MySQL thread get stuck in end-state

MySQL

One of our replication master production servers is showing some really odd behavior for which I can't seem to find a solution.

Some threads on this server get stuck in state 'end'. This happens purely random, but when this occurs the thread is always updating or inserting rows in a table. The tables on which the query is running differs but is always on a MyISAM tables and in a range of three different tables.

When a thread goes in end-state all other threads get stucked with status locked. And when I say all threads I mean all, even threads that are not querying the same database or table.

The web-servers keep queuing queries to the database server without getting a response. This ultimately causes the web-servers to run out of sockets. At that moment all request to the domains get denied. The database servers shows no I/O or processor activity during the time the thread is in 'end' state. When this problem occurs I have to kill the thread manually. Even that does not do anything other that it's command-status changes to 'killed' . Most of the threads disappear after about 100 seconds.

The tables on which the threads are running queries when they go in end-state vary in size but are around 20 to 100 MB. At the moment that this problems occurs these tables are frequently updated but not in extreme ways. I think the updates range to 3 to 10 per second.

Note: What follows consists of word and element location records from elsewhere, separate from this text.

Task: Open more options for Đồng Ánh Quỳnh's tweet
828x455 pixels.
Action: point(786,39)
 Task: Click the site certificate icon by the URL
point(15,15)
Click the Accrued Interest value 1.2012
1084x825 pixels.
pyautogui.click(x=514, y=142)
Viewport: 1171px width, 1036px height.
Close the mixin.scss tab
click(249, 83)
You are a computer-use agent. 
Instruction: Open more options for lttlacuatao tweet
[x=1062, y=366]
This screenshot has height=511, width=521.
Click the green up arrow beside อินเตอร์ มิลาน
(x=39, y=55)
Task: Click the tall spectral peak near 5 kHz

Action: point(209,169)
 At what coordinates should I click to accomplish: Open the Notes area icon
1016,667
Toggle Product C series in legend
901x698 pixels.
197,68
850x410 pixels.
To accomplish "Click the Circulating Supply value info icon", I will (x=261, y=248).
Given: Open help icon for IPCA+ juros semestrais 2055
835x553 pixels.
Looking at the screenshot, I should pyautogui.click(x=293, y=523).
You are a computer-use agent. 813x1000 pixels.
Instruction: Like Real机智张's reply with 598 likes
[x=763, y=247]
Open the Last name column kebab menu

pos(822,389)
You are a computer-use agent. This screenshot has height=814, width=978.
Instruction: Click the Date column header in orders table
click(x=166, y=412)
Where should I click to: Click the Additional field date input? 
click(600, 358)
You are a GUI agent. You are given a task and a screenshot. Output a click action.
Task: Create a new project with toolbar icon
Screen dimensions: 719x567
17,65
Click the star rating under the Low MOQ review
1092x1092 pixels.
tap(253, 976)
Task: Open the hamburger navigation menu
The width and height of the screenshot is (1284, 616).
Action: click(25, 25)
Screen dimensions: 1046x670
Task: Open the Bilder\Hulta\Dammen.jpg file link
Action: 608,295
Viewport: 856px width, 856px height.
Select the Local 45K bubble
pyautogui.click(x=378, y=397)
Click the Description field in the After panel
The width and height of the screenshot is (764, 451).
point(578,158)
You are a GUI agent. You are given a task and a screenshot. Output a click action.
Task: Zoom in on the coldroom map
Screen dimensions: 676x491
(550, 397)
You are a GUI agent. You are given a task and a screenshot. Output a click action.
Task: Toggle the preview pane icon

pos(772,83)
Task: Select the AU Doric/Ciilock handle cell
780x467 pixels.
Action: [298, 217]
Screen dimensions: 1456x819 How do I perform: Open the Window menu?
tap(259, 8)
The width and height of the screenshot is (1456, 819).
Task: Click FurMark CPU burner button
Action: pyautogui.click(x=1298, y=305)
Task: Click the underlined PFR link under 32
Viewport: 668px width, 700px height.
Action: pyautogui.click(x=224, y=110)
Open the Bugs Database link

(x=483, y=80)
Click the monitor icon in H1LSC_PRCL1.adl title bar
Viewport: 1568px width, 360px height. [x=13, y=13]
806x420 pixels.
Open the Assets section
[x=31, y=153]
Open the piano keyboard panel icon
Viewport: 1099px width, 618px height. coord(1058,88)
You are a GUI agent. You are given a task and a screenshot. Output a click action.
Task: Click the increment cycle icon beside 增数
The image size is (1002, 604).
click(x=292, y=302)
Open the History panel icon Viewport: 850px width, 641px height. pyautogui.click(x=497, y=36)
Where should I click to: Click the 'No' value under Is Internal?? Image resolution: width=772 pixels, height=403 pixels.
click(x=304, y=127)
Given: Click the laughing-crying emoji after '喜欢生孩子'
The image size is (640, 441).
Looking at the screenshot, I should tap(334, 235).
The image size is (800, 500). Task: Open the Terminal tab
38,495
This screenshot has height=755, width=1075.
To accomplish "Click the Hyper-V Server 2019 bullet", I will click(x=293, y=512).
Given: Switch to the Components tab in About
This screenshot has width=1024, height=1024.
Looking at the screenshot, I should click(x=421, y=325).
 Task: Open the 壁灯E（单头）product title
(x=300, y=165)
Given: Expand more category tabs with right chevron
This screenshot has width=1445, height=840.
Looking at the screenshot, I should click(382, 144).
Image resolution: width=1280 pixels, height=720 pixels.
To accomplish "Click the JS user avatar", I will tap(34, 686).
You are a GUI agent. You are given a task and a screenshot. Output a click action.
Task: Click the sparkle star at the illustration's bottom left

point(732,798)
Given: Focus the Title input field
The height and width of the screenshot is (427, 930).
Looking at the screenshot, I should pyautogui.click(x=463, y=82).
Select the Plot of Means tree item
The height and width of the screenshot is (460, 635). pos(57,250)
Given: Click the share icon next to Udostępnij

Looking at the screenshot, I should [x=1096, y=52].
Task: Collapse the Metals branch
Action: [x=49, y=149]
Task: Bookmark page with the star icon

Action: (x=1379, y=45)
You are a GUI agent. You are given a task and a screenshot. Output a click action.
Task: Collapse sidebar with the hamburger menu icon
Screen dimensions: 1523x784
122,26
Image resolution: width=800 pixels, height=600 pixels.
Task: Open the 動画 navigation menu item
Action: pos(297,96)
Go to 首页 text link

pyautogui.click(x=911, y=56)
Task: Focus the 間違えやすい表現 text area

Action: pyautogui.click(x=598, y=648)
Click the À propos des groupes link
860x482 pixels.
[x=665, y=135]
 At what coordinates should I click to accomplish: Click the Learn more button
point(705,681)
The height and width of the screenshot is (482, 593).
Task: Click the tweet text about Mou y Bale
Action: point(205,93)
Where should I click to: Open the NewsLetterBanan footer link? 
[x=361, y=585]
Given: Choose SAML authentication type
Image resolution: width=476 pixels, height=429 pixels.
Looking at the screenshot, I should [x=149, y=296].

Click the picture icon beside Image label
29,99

Some specifications about the server. The OS is CentOS 5.4 with MySQL 5.0.77-log. The processor is a AMD Opteron 2378, the harddrives are a RAID 1+0 array of Corsair X32 32GB SSD's.

I am thinking that the SSD's might be a part of the cause of the problem but I can't find any data to confirm that. The drives have performed quite stable for a while.

I have read the documentation on the MySQL reference guide about General Thread States which says that during the end-state the binary log and query cache gets updated. Maybe this has something to do with the cause of the problem? I would not no which configuration directives could give a working solution.

I have not tried to disable query cache, and I am not able to disable replication as this is a running production server. The fact that this is a running production server causes me to be careful when changing parameters such as the query cache settings unless I know for sure that this is going to solve the problem.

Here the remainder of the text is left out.